Continuing from where I last kept track, July was actually a bigger month than most people noticed. Yes, the big news of the action flops of that month like The Lone Ranger, Pacific Rim, Red 2 and R.I.P.D. What shouldn’t be overlooked were the big successes of the month like the minion power of Despicable Me 2, the goofball comedy of Grown Ups 2, suspense of The Conjuring and even the successful action-packed delivery of The Wolverine. Overlooked by most, 2013 produced the highest-grossing July ever with $1.291 billion: $20 million more than the previous July record set in 2008 and almost $220 million more than July 2012. Funny how the flops made bigger news than the successes.

August also continued the run of success for the summer of 2013. It opened with the success of 2 Guns, continued with the temporary success of Elysium, received surprise successes from We’re The Millers and Lee Daniels’ The Butler and ended on a bright note with the opening of One Direction: This Is Us.
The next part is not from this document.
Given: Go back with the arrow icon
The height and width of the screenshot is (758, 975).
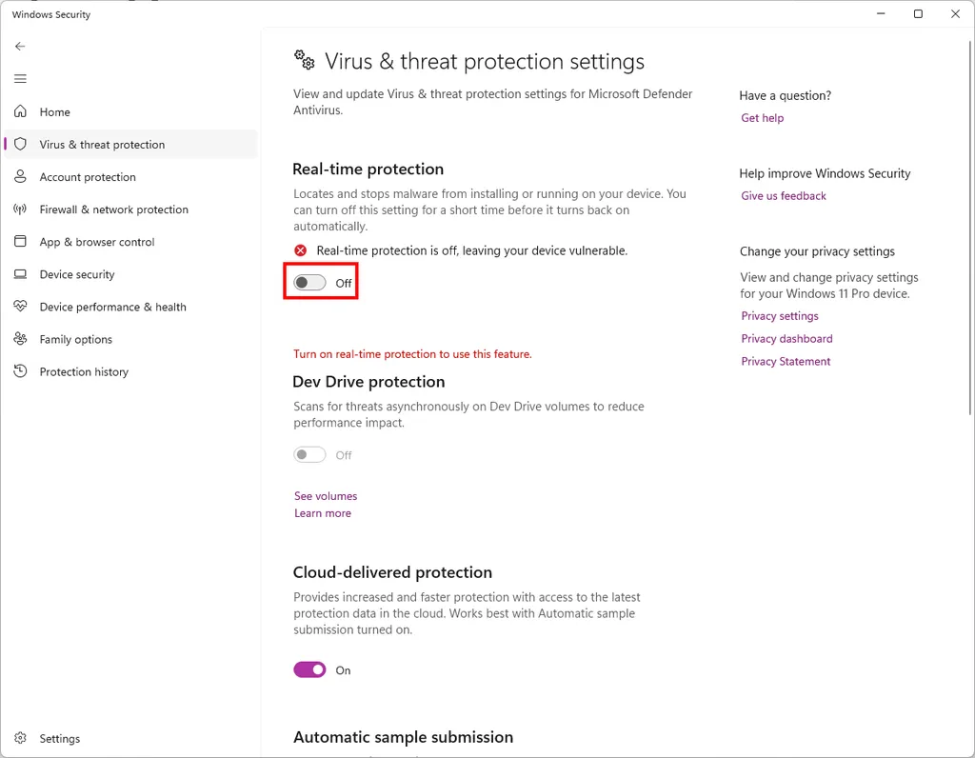Looking at the screenshot, I should pos(20,46).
At the buzzer, August 2013 grossed $755.4 million: $16.4 million more than August 2012. 2013 is not the highest-grossing August ever as it’s been outgrossed by the Augusts of 2001 and 2007.
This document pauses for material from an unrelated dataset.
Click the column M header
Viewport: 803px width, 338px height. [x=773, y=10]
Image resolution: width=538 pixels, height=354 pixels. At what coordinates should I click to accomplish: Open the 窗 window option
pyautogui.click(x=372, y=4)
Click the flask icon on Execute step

So if you want to give a rough estimate of comparing summers, by simply adding up the grosses from May to August of both 2013 and 2012, the summer months of 2013 grossed slightly more than $425 million more than the summer months of 2012. This is a welcome relief after the slumping of the first four months of the year. It doesn’t completely make up the deficit it had over the monthly pace of 2012’s total gross but it does help gain a lot back and reassure us that people still like to go to the movies despite how many forms of entertainment people have.

One thing is the successes and failures of 2013 can teach Hollywood a lot about shelling out movies for the public. I will admit that the news about the constant flopping of the big budget action movies did deserve to be made note of. In fact it continued with Elysium despite how good quality it was. One thing that should have also been taken note of was the low-budget successes that happened. Some of which had quite minimal expectations put on them. First example is the horror drama The Conjuring which made $136 million total all on a budget of $20 million. In fact it debuted at #1 in its opening weekend with a gross more than double its budget. Another example is the oddball comedy We’re The Millers. It never was #1 at the box office but it opened with a healthy opening weekend of $26.4 million and went onto a gross that currently stands at $132 million. This movie had to be the movie that had legs this summer. The most current example is Lee Daniels’ The Butler. That’s not your typical summer fare but it held the #1 spot during the last three weekends of the summer and just hit $100 million this weekend. Hollywood, take note.

It’s not to say that action moves were a complete dud this summer. It actually opened strong with Iron Man 3 and continued with Star Trek Into Darkness and World War Z. However the first sign that the crowd was about to tire of this genre was when Man Of Steel didn’t gross as much as hoped. Sure, $291 million is still impressive and has it as the 3rd-highest grossing movie of 2013, but more was expected. I believe that was the first sign that it would be all downhill from here for this summer’s action flicks.

What should be noted is that the biggest winners at the box office were not necessarily the action movies but the animated family movies. Iron Man 3 may have been the highest grossing movie of 2013 so far but Despicable Me 2 is the second-highest. Its Minion Power took it to a total gross of just over $359 million. Monsters University holds as the fourth-highest of 2013 with $265 million. A third animated movie, Epic, also received an impressive total gross of $107 million.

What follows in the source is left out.